The group said that the quashing of a 14-count charge against Justice Nganjiwa, would further promote corruption in the Nigerian judicial system.

It will not also help the course of purifying the judiciary, as it would increase corruption within the judicial system, Ago Ademiluyi the Group convener said.

“We protest the ruling by the Court of Appeal, Lagos Division, in the appeal on the criminal charge preferred against Justice Nganjiwa by the Economic and Financial Crimes Commission (EFCC). In our opinion, we consider this as reversing the drive to cleanse the judiciary of impunity,” Mr. Ademiluyi said.

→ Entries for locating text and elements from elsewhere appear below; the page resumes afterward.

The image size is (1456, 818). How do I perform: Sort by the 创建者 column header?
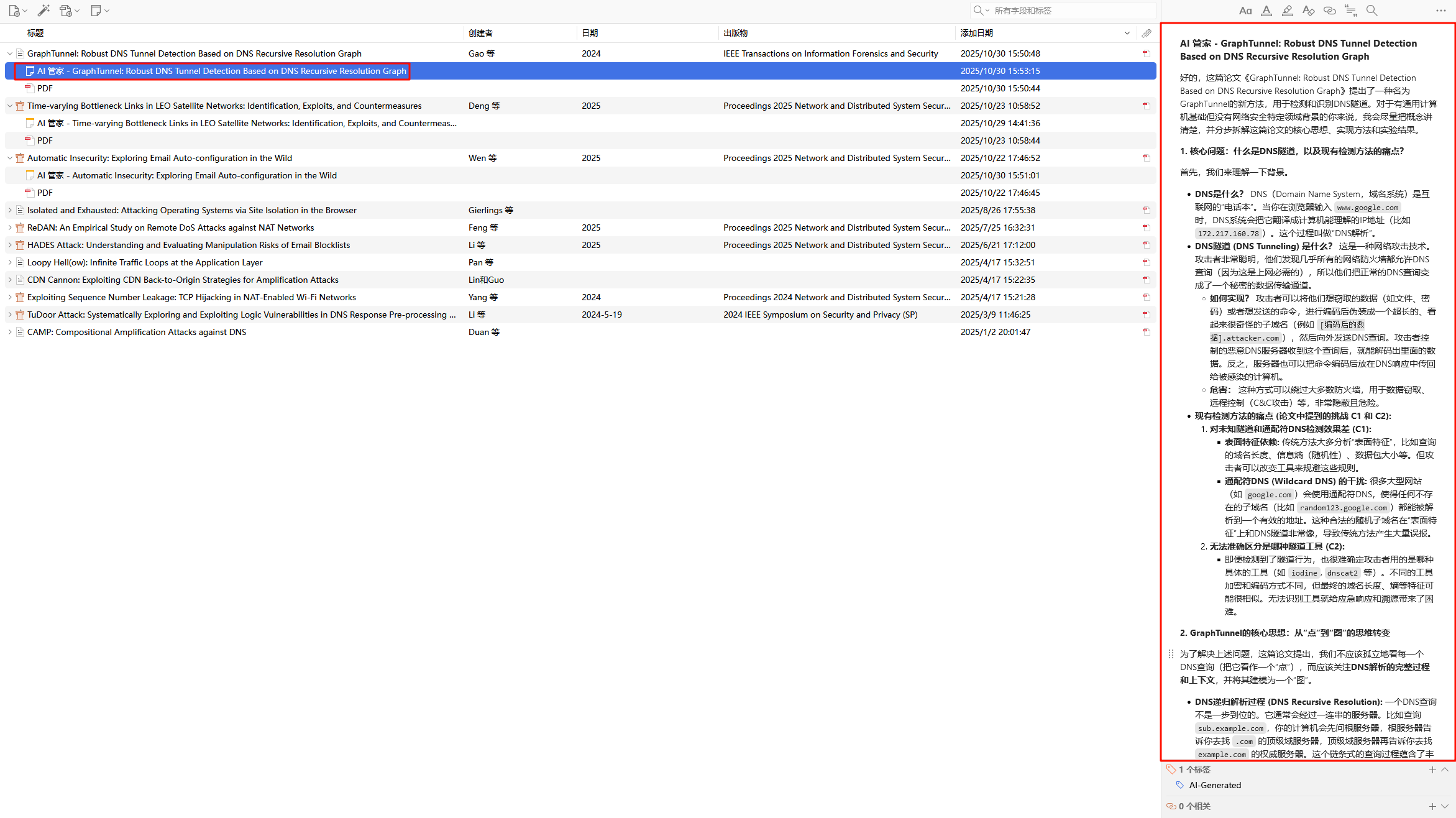(x=480, y=33)
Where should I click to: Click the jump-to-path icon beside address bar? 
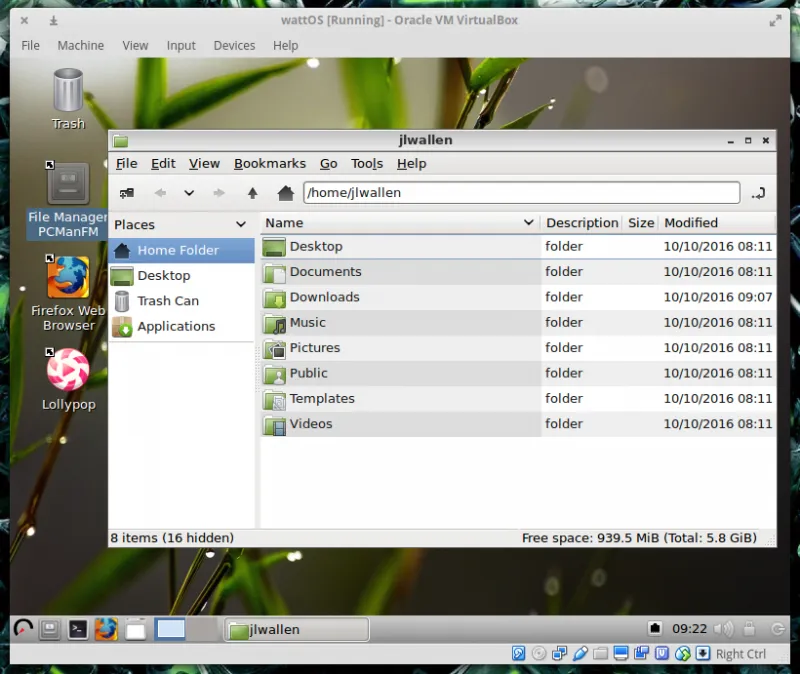757,193
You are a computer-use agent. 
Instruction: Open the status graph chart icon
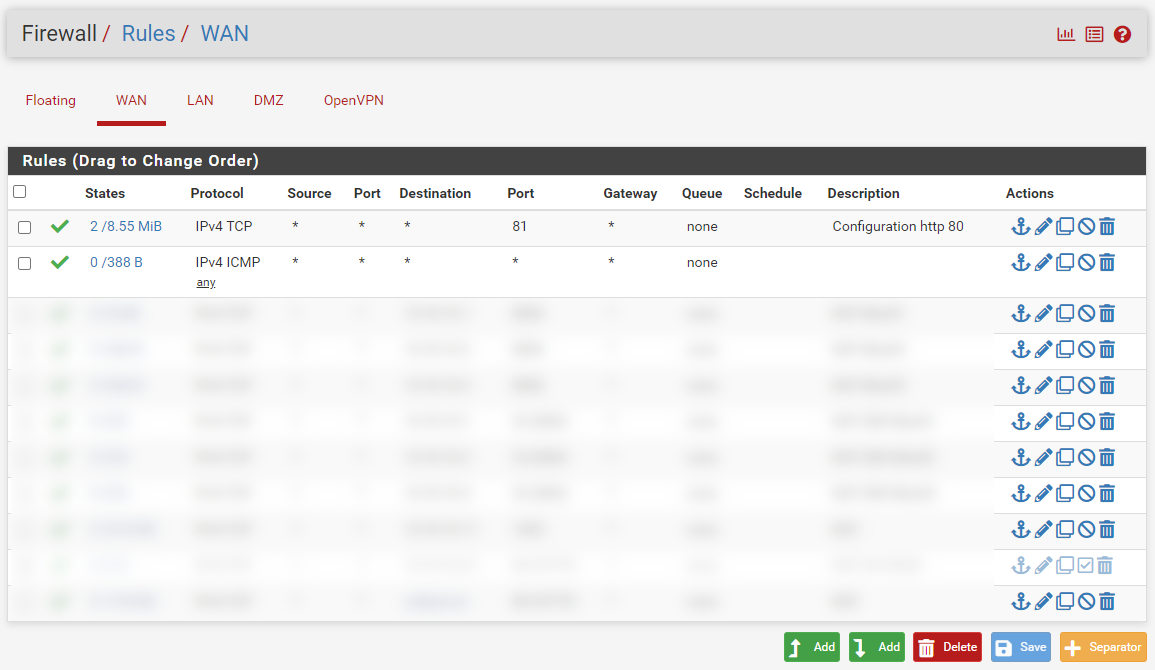point(1066,34)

The lawyers’ group is demanding the reversal of the ruling by the court and an immediate scrapping of executive immunity that has been utilized to allow heinous crimes to go unpunished.

Also commenting on same judgment a civil rights activist Austin Azuka said the judgment unjustly protected judges, detriment to the interest of the larger society.

He said that the law is not a respecter of any class of people therefore judges should attempt to exclude themselves from trial on offences that are covered by statue.

Any person who breaks the law must be charged before a competent court regardless of his or her professional calling, he said.
Meanwhile, the EFCC has said it will appeal against the decision of the court of appeal. According to the agency “criminal trial takes precedence over administrative procedures and it is strange that the Court of Appeal wants to put the cart before the horse. This is ridiculous!”.

“The appellate court simply wants to confer immunity on public officers from prosecution for corruption, and it will not stand.”

The EFCC had arraigned Justice Nganjiwa for allegedly receiving $260,000 and N8.7 million in gratification to enrich himself as a public official.